5. Ainsi qu'il a été indiqué au point 1, les terrains à bâtir cédés par la société à compter du 2 août 2012 sont issus de trois acquisitions portant, chacune, sur un immeuble bâti et son terrain d'assiette. Ils avaient donc, lors de ces acquisitions, avant les divisions parcellaires, la qualité de terrain bâti et non celle de terrain à bâtir.

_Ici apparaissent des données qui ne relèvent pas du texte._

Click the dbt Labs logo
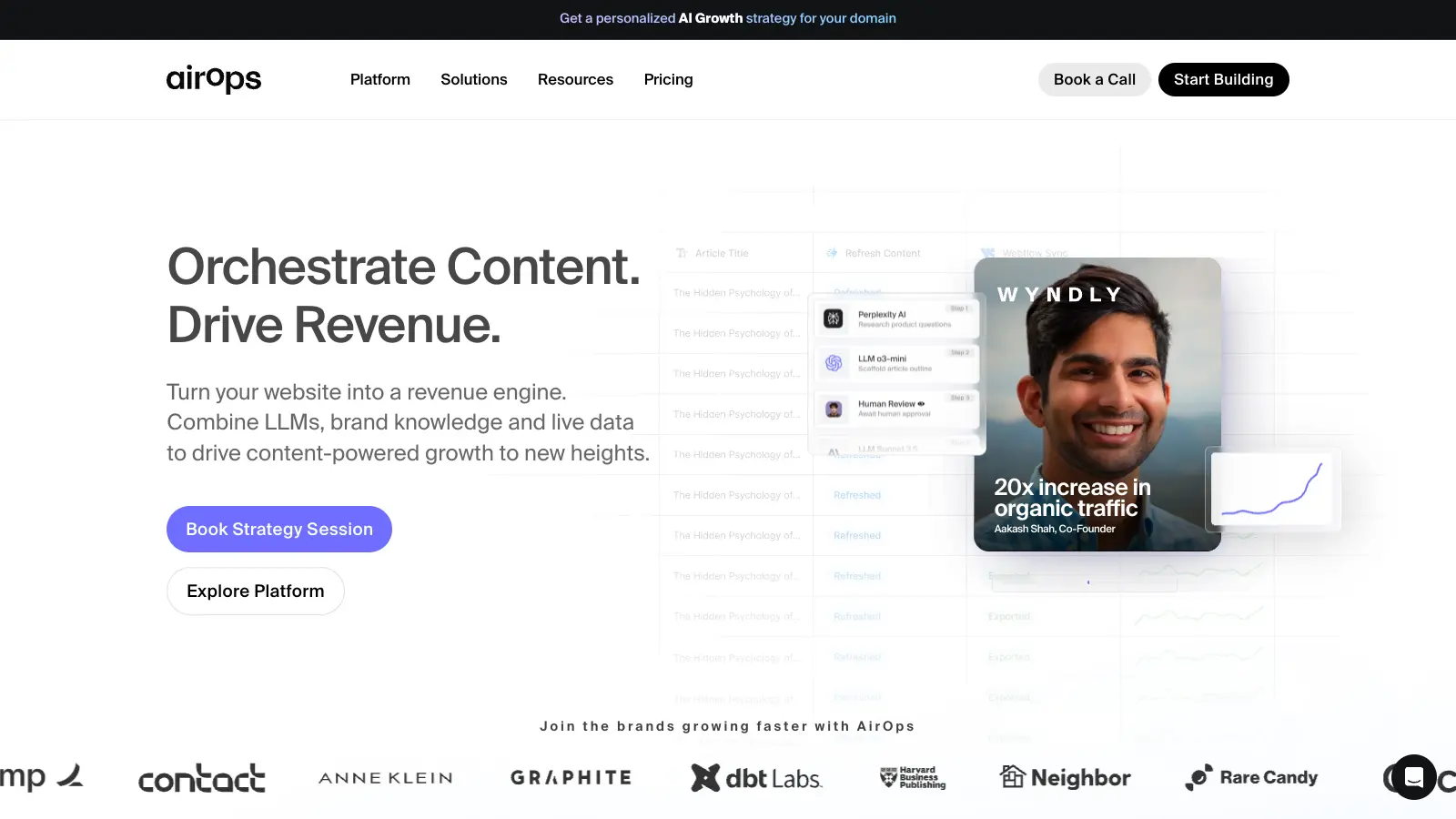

Par suite, la société E... n'est pas fondée à soutenir qu'elle pouvait bénéficier du régime de la taxe sur la valeur ajoutée sur la marge pour la vente de ces terrains.
6. En second lieu, le principe de neutralité fiscale inhérent au système commun de taxe sur la valeur ajoutée s'oppose, d'une part, à ce que des livraisons de biens semblables, qui se trouvent en concurrence les uns avec les autres, soient traitées de manière différente du point de vue de la taxe et, d'autre part, à ce que des opérateurs économiques qui effectuent les mêmes opérations soient traités différemment en matière de perception de la taxe.
7. En l'espèce, la société E... estime que, si elle avait vendu après division parcellaire des biens qui étaient initialement des terrains à bâtir lors de leur acquisition, elle aurait pu bénéficier du régime de taxe sur la valeur ajoutée sur la marge. En tout état de cause, une telle situation, qui correspond au cas où le bien initialement acheté n'était pas bâti, est différente de celle en litige dans la présente instance pour laquelle le bien acquis comportait une maison d'habitation et il ne résulte pas de l'instruction qu'il existerait une distorsion de concurrence à appliquer des régimes différents de taxe sur la valeur ajoutée pour ces opérations qui ne sont pas identiques.
8. Il résulte de tout ce qui précède, sans qu'il soit besoin de surseoir à statuer, que la société E... n'est pas fondée à soutenir que c'est à tort que, par le jugement attaqué, le tribunal administratif de Toulouse a rejeté sa demande.
9. Les dispositions de l'article L. 761-1 du code de justice administrative font obstacle à ce que soit mise à la charge de l'Etat, qui n'est pas la partie perdante dans la présente instance, une somme à verser à la société E... au titre des frais exposés par elle et non compris dans les dépens.
D E C I D E :
Article 1er : La requête de la société E... est rejetée.
Article 2 : Le présent arrêt sera notifié à la société par actions simplifiée E... et au ministre de l'économie, des finances et de la relance.
Copie en sera adressée à la direction de contrôle fiscal Sud-Pyrénées.
Délibéré après l'audience du 14 avril 2022, où siégeaient :
- M. Barthez, président,
- Mme Fabien, présidente assesseure,
- Mme Lasserre, première conseillère.
Rendu public par mise à disposition au greffe le 12 mai 2022.
Le président-rapporteur,
A. C...L'assesseure la plus ancienne,
M. B...
Le greffier,
F. Kinach
La République mande et ordonne au ministre de l'économie, des finances et de la relance en ce qui le concerne ou à tous huissiers de justice à ce requis en ce qui concerne les voies de droit commun contre les parties privées, de pourvoir à l'exécution de la présente décision.